> [Work required]: Nothing but the lines from the line with "Task: Click the Beta badge in the header" to the end of the records below should appear in the answer, each exactly as given.

> [Source records]:
+ + + + +
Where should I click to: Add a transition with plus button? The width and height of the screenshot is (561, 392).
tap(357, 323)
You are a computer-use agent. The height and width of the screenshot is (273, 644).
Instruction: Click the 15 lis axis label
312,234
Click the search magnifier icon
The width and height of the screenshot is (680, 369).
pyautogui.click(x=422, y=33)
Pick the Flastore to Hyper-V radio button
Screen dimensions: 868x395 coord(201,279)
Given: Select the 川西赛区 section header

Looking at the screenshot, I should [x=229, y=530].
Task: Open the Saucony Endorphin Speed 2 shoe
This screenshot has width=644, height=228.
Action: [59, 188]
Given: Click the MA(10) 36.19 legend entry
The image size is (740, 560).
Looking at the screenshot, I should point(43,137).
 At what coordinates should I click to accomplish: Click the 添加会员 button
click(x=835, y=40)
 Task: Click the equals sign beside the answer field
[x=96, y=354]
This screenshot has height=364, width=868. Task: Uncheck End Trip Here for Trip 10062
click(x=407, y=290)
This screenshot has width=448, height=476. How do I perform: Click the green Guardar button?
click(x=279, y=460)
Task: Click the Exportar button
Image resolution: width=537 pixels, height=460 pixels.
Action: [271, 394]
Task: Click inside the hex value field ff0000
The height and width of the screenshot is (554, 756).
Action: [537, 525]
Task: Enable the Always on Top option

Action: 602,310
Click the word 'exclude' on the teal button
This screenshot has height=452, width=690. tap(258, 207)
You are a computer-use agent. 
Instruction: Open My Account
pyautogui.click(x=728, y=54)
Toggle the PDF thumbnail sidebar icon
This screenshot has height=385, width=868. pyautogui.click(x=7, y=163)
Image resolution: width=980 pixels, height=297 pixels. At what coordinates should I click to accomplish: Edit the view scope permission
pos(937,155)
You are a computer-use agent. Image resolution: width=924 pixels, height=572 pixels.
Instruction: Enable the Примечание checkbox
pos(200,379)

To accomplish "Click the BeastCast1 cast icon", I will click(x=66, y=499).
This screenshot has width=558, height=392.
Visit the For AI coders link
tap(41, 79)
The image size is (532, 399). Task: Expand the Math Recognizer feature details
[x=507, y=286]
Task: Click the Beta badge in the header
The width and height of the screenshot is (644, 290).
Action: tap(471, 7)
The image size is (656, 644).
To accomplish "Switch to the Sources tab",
+ + + + +
> [Problem solution]:
Task: Click the Beta badge in the header
The width and height of the screenshot is (644, 290).
Action: tap(471, 7)
The image size is (656, 644).
To accomplish "Switch to the Sources tab",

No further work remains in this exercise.